Overexpression crystallization and preliminary X-ray characterization of Ruminococcus flavefaciens scaffoldin C cohesin in complex with a dockerin from an uncharacterized CBM-containing protein

摘要

Cellulosomes are massive cell-bound multienzyme complexes tethered by macromolecular scaffolds that coordinate the efforts of many anaerobic bacteria to hydrolyze plant cell-wall polysaccharides, which are a major untapped source of carbon and energy. Integration of cellulosomal components occurs via highly ordered protein–protein interactions between cohesin modules, located in the scaffold, and dockerin modules, found in the enzymes and other cellulosomal proteins. The proposed cellulosomal architecture for Ruminococcus flavefaciens strain FD-1 consists of a major scaffoldin (ScaB) that acts as the backbone to which other components attach.
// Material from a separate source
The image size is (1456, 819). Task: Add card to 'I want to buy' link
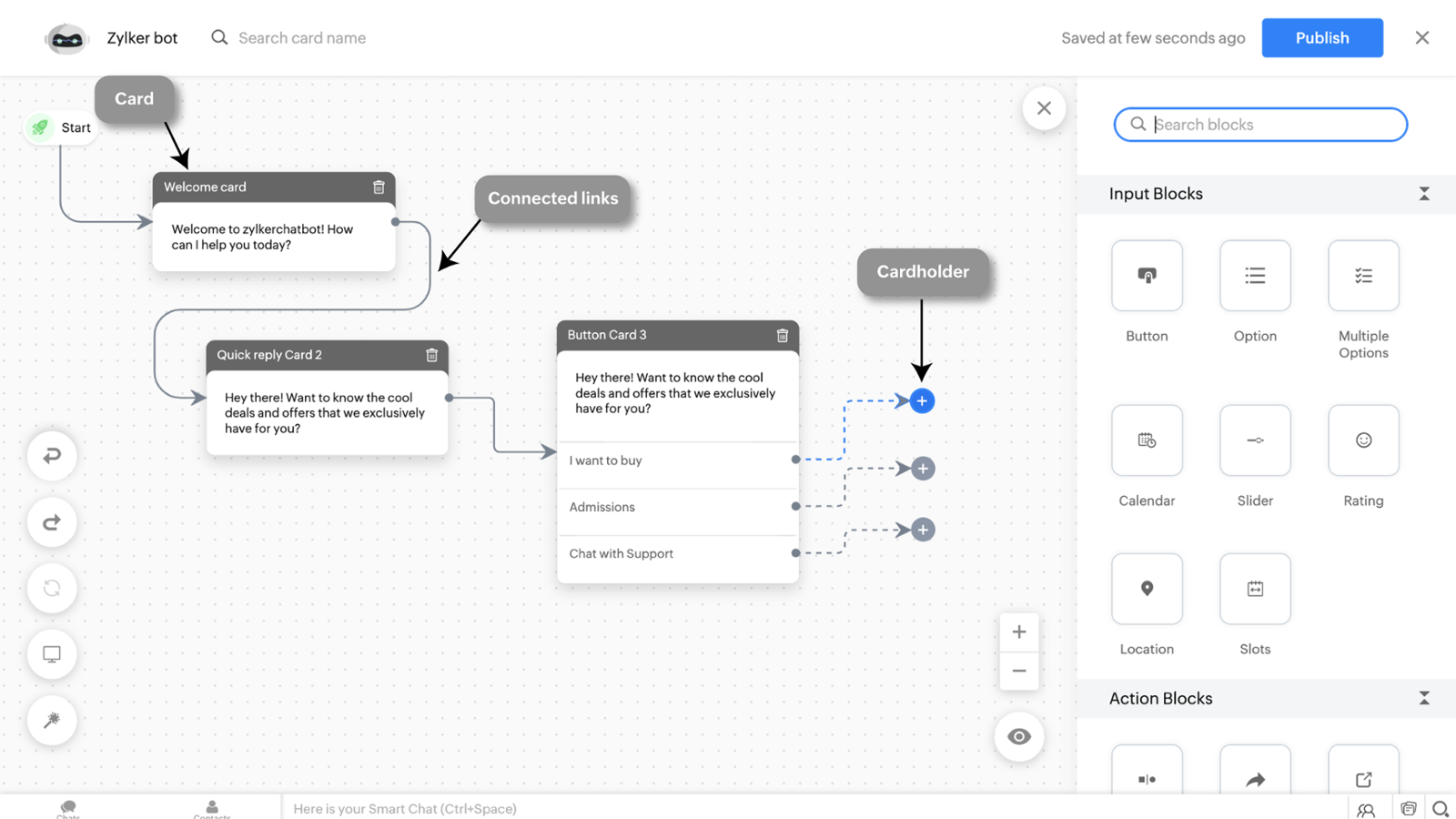pos(922,400)
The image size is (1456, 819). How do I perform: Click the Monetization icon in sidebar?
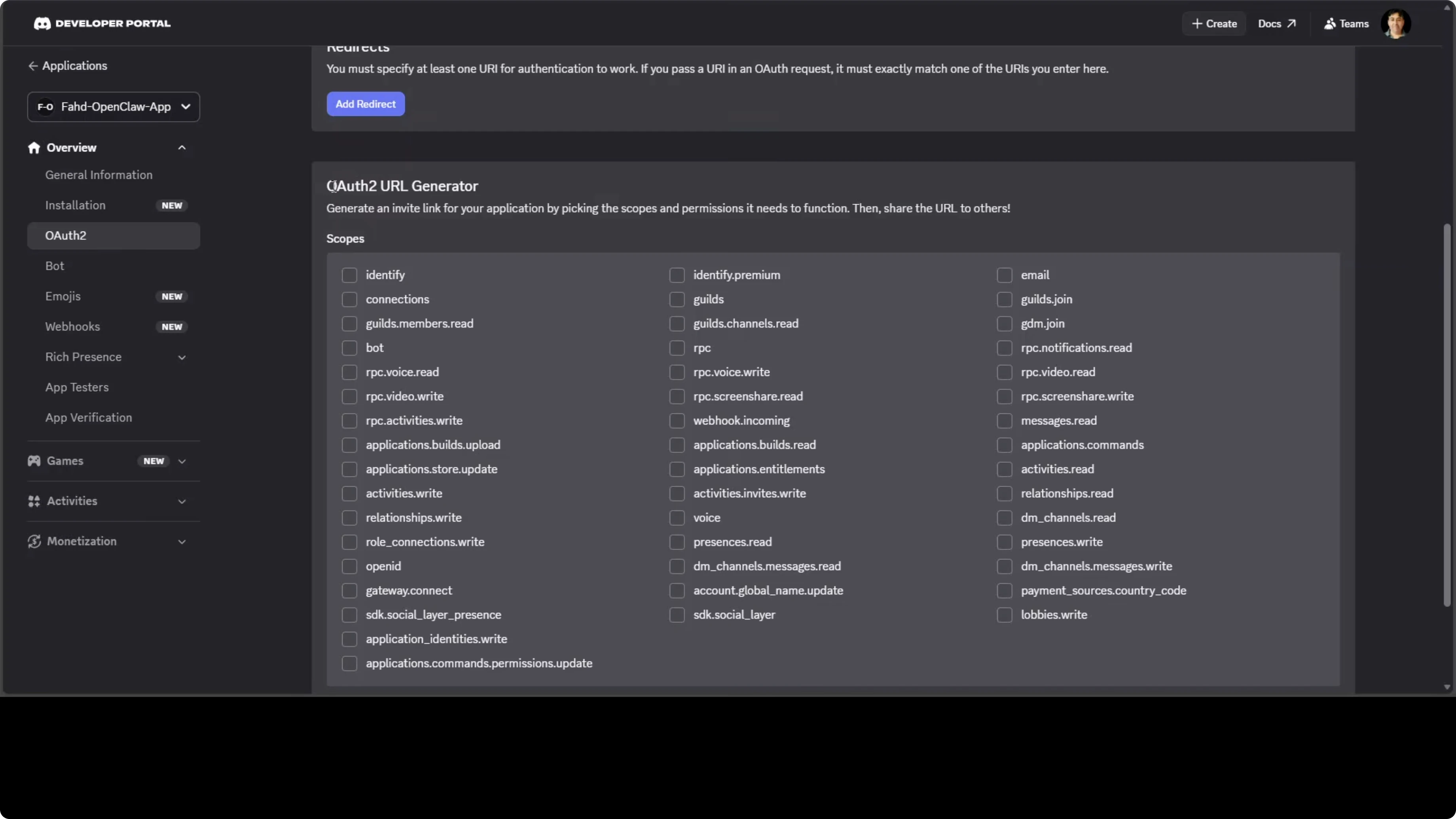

It has nine cohesins and a dockerin with a fused X-module that binds to the cohesin on ScaE, which in turn is covalently attached to the cell wall. The ScaA dockerin binds to ScaB cohesins allowing more carbohydrate-active modules to be assembled. ScaC acts as an adaptor that binds to both ScaA and selected ScaB cohesins, thereby increasing the repertoire of dockerin-bearing proteins that integrate into the complex. In previous studies, a screen for novel cohesin–dockerin complexes was performed which led to the identification of a total of 58 probable cohesin–dockerin pairs. Four were selected for subsequent structural and biochemical characterization based on the quality of their expression and the diversity in their specificities. One of these is C12D22, which comprises the cohesin from the adaptor ScaC protein bound to the dockerin of a CBM-containing protein. This complex has been purified and crystallized, and data were collected to resolutions of 2.5 Å (hexagonal, P65), 2.16 Å (orthorhombic, P212121) and 2.4 Å (orthorhombic, P21212) from three different crystalline forms.